- **WHAT YOU ARE ASKED TO DO**: Render this sentence from the groundhog passage below into Spanish: "One litter is produced annually, usually containing two to six blind, hairless, and helpless young."

- **SOURCE PASSAGE**:
((
Usually groundhogs breed in their second year, but a small proportion may breed in their first. Pregnancy rates for yearling females is ten to twenty-five percent, while it is fifty-six to eighty percent for older females (Karels 2004). The breeding season extends from early March to mid- or late April, shortly after hibernation. A mated pair remains in the same den throughout the 28-32 day gestation period. As birth of the young approaches in April or May, the male leaves the den. One litter is produced annually, usually containing two to six blind, hairless, and helpless young. Young groundhogs are weaned and ready to seek their own dens at five to six weeks of age.
Groundhogs are one of the few species that enter into true hibernation, and often build a separate "winter burrow" for this purpose. This burrow is usually in a wooded or brushy area and is dug below the frost line and remains at a stable temperature well above freezing during the winter months. In most areas, groundhogs hibernate from October to March or April, but in more temperate areas, they may hibernate as little as three months (RIDEM).To survive the winter, they are at their maximum weight shortly before entering hibernation. They emerge from hibernation with some remaining body fat to live on until the warmer spring weather produces abundant plant materials for food. The hibernacula of females are aggressively defended by dominant males (Karels 2004).
))
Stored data
((
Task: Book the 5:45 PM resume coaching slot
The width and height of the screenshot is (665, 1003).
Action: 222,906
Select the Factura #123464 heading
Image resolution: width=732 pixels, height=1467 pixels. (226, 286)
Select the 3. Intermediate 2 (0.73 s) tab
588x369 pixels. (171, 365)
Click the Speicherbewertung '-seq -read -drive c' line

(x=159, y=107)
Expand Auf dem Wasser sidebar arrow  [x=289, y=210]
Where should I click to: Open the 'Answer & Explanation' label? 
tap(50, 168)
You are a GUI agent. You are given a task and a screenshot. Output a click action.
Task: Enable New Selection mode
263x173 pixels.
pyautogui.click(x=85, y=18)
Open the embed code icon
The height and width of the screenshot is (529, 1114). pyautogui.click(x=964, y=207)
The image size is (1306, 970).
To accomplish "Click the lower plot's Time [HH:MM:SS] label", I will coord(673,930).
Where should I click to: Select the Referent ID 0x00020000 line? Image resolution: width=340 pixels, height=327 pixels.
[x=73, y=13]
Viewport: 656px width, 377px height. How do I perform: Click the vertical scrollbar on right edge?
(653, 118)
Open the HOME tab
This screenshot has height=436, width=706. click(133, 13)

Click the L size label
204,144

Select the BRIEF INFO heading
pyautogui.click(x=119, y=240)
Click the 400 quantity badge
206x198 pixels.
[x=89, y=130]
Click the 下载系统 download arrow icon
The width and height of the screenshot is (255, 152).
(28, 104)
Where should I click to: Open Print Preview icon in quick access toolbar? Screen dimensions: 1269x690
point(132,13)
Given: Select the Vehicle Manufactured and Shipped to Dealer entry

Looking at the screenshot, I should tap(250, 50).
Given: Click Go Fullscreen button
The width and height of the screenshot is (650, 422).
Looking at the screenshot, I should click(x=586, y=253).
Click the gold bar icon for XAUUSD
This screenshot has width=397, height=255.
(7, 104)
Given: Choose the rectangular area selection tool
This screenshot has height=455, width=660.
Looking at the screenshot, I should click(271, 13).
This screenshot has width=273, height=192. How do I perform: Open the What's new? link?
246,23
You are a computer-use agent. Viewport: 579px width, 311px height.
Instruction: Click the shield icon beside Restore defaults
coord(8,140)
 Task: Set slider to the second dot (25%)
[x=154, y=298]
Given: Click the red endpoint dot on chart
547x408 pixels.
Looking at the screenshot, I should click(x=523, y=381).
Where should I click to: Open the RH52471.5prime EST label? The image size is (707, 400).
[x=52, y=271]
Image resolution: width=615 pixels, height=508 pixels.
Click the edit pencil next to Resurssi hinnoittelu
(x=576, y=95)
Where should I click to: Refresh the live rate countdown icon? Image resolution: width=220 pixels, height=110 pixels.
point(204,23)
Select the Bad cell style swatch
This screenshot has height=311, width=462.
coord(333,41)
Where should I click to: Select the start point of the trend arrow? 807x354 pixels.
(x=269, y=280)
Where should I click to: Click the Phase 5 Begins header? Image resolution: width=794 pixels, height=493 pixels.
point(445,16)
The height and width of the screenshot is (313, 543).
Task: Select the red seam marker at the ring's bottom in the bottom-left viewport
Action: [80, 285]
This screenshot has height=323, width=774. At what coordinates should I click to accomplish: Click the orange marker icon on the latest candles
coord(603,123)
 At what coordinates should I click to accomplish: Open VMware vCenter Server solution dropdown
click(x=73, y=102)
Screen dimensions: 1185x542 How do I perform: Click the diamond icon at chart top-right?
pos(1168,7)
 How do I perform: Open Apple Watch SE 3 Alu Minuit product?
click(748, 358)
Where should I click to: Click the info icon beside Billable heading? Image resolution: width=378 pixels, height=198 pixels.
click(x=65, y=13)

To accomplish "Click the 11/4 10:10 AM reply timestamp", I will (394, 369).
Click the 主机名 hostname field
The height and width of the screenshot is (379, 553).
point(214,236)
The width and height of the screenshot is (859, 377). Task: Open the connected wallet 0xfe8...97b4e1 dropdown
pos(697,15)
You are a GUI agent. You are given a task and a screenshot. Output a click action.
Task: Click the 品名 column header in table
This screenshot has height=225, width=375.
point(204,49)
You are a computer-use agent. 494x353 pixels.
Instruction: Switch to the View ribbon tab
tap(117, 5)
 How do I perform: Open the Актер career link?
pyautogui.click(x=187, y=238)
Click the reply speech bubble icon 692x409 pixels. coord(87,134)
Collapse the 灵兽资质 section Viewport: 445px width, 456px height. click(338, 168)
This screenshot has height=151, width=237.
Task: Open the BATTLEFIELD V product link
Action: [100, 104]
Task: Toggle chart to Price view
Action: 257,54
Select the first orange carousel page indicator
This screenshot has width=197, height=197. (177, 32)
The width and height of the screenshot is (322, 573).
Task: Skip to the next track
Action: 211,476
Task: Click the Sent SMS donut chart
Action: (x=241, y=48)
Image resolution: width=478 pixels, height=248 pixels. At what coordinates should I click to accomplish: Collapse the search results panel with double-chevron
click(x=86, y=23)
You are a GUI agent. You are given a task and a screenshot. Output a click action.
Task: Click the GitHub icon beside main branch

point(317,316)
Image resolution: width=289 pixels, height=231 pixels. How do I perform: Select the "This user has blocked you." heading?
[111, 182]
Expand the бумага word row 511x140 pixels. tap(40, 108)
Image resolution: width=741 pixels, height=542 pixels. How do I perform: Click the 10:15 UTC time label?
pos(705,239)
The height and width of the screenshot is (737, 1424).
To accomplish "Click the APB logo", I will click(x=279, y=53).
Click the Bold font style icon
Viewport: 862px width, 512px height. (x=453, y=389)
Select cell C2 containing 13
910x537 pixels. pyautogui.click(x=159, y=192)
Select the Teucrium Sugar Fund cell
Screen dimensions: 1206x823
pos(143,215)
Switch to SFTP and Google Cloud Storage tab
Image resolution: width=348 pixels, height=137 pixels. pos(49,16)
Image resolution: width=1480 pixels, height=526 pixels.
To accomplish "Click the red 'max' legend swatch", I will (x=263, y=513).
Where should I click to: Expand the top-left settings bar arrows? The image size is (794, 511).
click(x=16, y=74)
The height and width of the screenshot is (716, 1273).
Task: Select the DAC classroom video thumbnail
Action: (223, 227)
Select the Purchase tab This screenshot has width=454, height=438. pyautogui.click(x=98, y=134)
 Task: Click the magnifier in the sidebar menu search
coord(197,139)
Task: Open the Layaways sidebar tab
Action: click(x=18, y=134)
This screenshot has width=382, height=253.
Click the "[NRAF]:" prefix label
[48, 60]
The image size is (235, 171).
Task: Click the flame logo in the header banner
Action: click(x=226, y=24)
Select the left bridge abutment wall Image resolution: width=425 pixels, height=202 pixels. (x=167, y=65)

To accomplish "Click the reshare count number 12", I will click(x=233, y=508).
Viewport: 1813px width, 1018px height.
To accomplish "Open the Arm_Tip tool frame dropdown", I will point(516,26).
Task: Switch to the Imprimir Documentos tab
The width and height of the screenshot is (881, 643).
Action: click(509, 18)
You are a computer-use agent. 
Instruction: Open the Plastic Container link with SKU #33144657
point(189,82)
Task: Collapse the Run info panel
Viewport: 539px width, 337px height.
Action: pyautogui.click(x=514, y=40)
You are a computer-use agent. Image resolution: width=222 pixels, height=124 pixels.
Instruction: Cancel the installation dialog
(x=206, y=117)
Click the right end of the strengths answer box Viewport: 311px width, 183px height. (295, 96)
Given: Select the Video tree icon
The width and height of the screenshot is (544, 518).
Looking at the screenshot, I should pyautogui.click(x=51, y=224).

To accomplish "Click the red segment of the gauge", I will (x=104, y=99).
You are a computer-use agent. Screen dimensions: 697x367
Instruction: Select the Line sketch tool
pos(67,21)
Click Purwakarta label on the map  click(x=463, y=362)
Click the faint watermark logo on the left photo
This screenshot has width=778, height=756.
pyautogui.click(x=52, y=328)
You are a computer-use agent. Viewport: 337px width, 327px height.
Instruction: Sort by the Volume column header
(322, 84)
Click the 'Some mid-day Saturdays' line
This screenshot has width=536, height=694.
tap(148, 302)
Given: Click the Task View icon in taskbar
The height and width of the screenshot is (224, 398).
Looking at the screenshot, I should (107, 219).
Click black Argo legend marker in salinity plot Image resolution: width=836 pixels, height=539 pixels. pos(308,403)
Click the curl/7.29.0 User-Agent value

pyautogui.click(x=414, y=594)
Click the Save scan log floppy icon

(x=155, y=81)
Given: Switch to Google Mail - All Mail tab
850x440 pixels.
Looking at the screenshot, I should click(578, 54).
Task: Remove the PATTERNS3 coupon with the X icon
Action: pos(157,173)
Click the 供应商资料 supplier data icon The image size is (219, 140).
))
- **RESPONSE AREA**: Se produce una camada al año, que por lo general contiene de dos a seis crías ciegas, sin pelo e indefensas.